[Excerpt from a dataset]
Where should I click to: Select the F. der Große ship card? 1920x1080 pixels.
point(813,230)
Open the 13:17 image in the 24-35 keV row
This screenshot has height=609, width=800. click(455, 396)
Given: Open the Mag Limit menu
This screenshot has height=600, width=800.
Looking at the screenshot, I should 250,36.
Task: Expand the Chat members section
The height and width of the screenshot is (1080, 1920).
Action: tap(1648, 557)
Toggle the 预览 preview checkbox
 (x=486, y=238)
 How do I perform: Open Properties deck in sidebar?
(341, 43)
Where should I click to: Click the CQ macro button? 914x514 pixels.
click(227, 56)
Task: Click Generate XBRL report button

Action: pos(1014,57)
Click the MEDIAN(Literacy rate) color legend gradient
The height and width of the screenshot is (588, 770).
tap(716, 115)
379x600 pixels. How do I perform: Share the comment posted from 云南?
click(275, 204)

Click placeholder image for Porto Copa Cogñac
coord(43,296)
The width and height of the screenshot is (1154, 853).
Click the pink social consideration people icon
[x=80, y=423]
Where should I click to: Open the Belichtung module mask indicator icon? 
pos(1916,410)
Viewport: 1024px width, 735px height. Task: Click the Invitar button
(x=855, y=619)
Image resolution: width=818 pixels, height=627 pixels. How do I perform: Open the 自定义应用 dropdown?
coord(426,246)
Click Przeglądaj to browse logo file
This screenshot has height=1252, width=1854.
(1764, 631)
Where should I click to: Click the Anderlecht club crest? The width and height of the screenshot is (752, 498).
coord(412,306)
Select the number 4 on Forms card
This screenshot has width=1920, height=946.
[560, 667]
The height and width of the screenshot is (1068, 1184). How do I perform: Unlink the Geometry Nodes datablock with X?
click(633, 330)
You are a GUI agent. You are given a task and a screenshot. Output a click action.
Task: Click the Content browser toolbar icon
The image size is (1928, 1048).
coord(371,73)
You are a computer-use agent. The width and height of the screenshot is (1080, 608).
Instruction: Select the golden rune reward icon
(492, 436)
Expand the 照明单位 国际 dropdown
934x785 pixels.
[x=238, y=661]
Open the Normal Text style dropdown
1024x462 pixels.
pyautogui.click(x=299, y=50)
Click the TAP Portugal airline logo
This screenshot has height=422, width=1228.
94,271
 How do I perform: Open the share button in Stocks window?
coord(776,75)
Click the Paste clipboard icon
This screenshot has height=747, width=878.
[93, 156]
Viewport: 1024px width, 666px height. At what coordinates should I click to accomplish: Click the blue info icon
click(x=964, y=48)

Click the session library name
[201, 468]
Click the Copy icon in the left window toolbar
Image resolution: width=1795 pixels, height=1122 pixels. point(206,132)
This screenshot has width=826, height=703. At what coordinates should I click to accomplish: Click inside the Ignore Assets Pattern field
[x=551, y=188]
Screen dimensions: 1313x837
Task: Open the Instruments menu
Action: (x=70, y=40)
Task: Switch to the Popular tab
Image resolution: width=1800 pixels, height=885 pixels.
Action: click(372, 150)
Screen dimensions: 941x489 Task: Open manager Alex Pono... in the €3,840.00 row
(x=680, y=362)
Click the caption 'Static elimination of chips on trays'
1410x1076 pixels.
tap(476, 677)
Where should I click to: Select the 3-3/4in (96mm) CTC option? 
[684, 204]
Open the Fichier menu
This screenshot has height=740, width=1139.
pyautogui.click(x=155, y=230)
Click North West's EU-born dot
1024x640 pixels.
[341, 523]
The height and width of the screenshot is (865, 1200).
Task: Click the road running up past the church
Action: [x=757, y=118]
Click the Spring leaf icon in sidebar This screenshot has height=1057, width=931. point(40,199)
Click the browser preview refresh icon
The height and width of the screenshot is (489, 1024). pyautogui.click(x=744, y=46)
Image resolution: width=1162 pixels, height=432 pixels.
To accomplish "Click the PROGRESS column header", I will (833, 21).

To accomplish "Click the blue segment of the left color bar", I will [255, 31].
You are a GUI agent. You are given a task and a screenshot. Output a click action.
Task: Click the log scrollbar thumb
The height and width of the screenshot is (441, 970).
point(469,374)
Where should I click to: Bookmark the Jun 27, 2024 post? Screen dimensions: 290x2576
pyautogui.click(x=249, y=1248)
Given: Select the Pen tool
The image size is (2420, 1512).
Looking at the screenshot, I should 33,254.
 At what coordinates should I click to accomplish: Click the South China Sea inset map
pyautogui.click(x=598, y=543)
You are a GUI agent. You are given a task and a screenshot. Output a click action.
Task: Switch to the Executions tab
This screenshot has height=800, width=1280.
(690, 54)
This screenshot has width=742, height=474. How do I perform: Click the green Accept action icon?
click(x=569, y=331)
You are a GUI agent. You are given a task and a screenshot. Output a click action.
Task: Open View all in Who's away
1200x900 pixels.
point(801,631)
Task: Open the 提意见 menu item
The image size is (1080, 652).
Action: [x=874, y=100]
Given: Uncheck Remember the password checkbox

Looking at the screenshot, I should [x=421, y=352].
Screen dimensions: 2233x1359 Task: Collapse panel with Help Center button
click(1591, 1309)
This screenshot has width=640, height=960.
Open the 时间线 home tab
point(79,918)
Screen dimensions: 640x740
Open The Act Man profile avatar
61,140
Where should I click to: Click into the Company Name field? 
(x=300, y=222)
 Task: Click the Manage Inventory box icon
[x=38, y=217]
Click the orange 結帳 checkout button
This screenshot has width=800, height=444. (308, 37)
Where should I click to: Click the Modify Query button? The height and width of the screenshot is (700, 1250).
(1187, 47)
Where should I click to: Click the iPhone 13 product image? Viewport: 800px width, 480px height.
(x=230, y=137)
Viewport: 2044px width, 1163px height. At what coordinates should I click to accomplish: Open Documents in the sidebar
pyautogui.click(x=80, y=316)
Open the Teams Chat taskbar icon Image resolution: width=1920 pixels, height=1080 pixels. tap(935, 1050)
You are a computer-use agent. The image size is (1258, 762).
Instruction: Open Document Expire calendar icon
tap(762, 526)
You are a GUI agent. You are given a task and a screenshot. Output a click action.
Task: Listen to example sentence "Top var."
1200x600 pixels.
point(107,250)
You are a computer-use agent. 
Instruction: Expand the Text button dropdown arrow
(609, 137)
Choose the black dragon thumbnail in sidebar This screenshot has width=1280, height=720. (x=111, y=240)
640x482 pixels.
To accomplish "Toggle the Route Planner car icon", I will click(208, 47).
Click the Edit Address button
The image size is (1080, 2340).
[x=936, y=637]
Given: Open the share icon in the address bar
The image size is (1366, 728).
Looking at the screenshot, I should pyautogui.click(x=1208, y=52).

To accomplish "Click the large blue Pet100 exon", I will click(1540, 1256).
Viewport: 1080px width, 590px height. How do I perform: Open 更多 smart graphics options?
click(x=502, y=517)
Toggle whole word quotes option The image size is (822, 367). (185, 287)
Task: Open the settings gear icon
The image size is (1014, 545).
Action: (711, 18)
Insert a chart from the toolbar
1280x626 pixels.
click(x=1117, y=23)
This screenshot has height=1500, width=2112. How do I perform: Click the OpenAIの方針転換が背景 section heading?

JOB> Reproduce all of the data above, line for line, without changing anything.

RESPONSE FOR THIS EXERCISE>
Where should I click to: Select the F. der Große ship card? 1920x1080 pixels.
point(813,230)
Open the 13:17 image in the 24-35 keV row
This screenshot has height=609, width=800. click(455, 396)
Given: Open the Mag Limit menu
This screenshot has height=600, width=800.
Looking at the screenshot, I should 250,36.
Task: Expand the Chat members section
The height and width of the screenshot is (1080, 1920).
Action: tap(1648, 557)
Toggle the 预览 preview checkbox
 (x=486, y=238)
 How do I perform: Open Properties deck in sidebar?
(341, 43)
Where should I click to: Click the CQ macro button? 914x514 pixels.
click(227, 56)
Task: Click Generate XBRL report button

Action: pos(1014,57)
Click the MEDIAN(Literacy rate) color legend gradient
The height and width of the screenshot is (588, 770).
tap(716, 115)
379x600 pixels. How do I perform: Share the comment posted from 云南?
click(275, 204)

Click placeholder image for Porto Copa Cogñac
coord(43,296)
The width and height of the screenshot is (1154, 853).
Click the pink social consideration people icon
[x=80, y=423]
Where should I click to: Open the Belichtung module mask indicator icon? 
pos(1916,410)
Viewport: 1024px width, 735px height. Task: Click the Invitar button
(x=855, y=619)
Image resolution: width=818 pixels, height=627 pixels. How do I perform: Open the 自定义应用 dropdown?
coord(426,246)
Click Przeglądaj to browse logo file
This screenshot has height=1252, width=1854.
(1764, 631)
Where should I click to: Click the Anderlecht club crest? The width and height of the screenshot is (752, 498).
coord(412,306)
Select the number 4 on Forms card
This screenshot has width=1920, height=946.
[560, 667]
The height and width of the screenshot is (1068, 1184). How do I perform: Unlink the Geometry Nodes datablock with X?
click(633, 330)
You are a GUI agent. You are given a task and a screenshot. Output a click action.
Task: Click the Content browser toolbar icon
The image size is (1928, 1048).
coord(371,73)
You are a computer-use agent. The width and height of the screenshot is (1080, 608).
Instruction: Select the golden rune reward icon
(492, 436)
Expand the 照明单位 国际 dropdown
934x785 pixels.
[x=238, y=661]
Open the Normal Text style dropdown
1024x462 pixels.
pyautogui.click(x=299, y=50)
Click the TAP Portugal airline logo
This screenshot has height=422, width=1228.
94,271
 How do I perform: Open the share button in Stocks window?
coord(776,75)
Click the Paste clipboard icon
This screenshot has height=747, width=878.
[93, 156]
Viewport: 1024px width, 666px height. At what coordinates should I click to accomplish: Click the blue info icon
click(x=964, y=48)

Click the session library name
[201, 468]
Click the Copy icon in the left window toolbar
Image resolution: width=1795 pixels, height=1122 pixels. point(206,132)
This screenshot has width=826, height=703. At what coordinates should I click to accomplish: Click inside the Ignore Assets Pattern field
[x=551, y=188]
Screen dimensions: 1313x837
Task: Open the Instruments menu
Action: (x=70, y=40)
Task: Switch to the Popular tab
Image resolution: width=1800 pixels, height=885 pixels.
Action: click(372, 150)
Screen dimensions: 941x489 Task: Open manager Alex Pono... in the €3,840.00 row
(x=680, y=362)
Click the caption 'Static elimination of chips on trays'
1410x1076 pixels.
tap(476, 677)
Where should I click to: Select the 3-3/4in (96mm) CTC option? 
[684, 204]
Open the Fichier menu
This screenshot has height=740, width=1139.
pyautogui.click(x=155, y=230)
Click North West's EU-born dot
1024x640 pixels.
[341, 523]
The height and width of the screenshot is (865, 1200).
Task: Click the road running up past the church
Action: [x=757, y=118]
Click the Spring leaf icon in sidebar This screenshot has height=1057, width=931. point(40,199)
Click the browser preview refresh icon
The height and width of the screenshot is (489, 1024). pyautogui.click(x=744, y=46)
Image resolution: width=1162 pixels, height=432 pixels.
To accomplish "Click the PROGRESS column header", I will (833, 21).

To accomplish "Click the blue segment of the left color bar", I will [255, 31].
You are a GUI agent. You are given a task and a screenshot. Output a click action.
Task: Click the log scrollbar thumb
The height and width of the screenshot is (441, 970).
point(469,374)
Where should I click to: Bookmark the Jun 27, 2024 post? Screen dimensions: 290x2576
pyautogui.click(x=249, y=1248)
Given: Select the Pen tool
The image size is (2420, 1512).
Looking at the screenshot, I should 33,254.
 At what coordinates should I click to accomplish: Click the South China Sea inset map
pyautogui.click(x=598, y=543)
You are a GUI agent. You are given a task and a screenshot. Output a click action.
Task: Switch to the Executions tab
This screenshot has height=800, width=1280.
(690, 54)
This screenshot has width=742, height=474. How do I perform: Click the green Accept action icon?
click(x=569, y=331)
You are a GUI agent. You are given a task and a screenshot. Output a click action.
Task: Open View all in Who's away
1200x900 pixels.
point(801,631)
Task: Open the 提意见 menu item
The image size is (1080, 652).
Action: [x=874, y=100]
Given: Uncheck Remember the password checkbox

Looking at the screenshot, I should [x=421, y=352].
Screen dimensions: 2233x1359 Task: Collapse panel with Help Center button
click(1591, 1309)
This screenshot has width=640, height=960.
Open the 时间线 home tab
point(79,918)
Screen dimensions: 640x740
Open The Act Man profile avatar
61,140
Where should I click to: Click into the Company Name field? 
(x=300, y=222)
 Task: Click the Manage Inventory box icon
[x=38, y=217]
Click the orange 結帳 checkout button
This screenshot has width=800, height=444. (308, 37)
Where should I click to: Click the Modify Query button? The height and width of the screenshot is (700, 1250).
(1187, 47)
Where should I click to: Click the iPhone 13 product image? Viewport: 800px width, 480px height.
(x=230, y=137)
Viewport: 2044px width, 1163px height. At what coordinates should I click to accomplish: Open Documents in the sidebar
pyautogui.click(x=80, y=316)
Open the Teams Chat taskbar icon Image resolution: width=1920 pixels, height=1080 pixels. tap(935, 1050)
You are a computer-use agent. The image size is (1258, 762).
Instruction: Open Document Expire calendar icon
tap(762, 526)
You are a GUI agent. You are given a task and a screenshot. Output a click action.
Task: Listen to example sentence "Top var."
1200x600 pixels.
point(107,250)
You are a computer-use agent. 
Instruction: Expand the Text button dropdown arrow
(609, 137)
Choose the black dragon thumbnail in sidebar This screenshot has width=1280, height=720. (x=111, y=240)
640x482 pixels.
To accomplish "Toggle the Route Planner car icon", I will click(208, 47).
Click the Edit Address button
The image size is (1080, 2340).
[x=936, y=637]
Given: Open the share icon in the address bar
The image size is (1366, 728).
Looking at the screenshot, I should pyautogui.click(x=1208, y=52).

To accomplish "Click the large blue Pet100 exon", I will click(1540, 1256).
Viewport: 1080px width, 590px height. How do I perform: Open 更多 smart graphics options?
click(x=502, y=517)
Toggle whole word quotes option The image size is (822, 367). (185, 287)
Task: Open the settings gear icon
The image size is (1014, 545).
Action: (711, 18)
Insert a chart from the toolbar
1280x626 pixels.
click(x=1117, y=23)
This screenshot has height=1500, width=2112. How do I perform: Click the OpenAIの方針転換が背景 section heading?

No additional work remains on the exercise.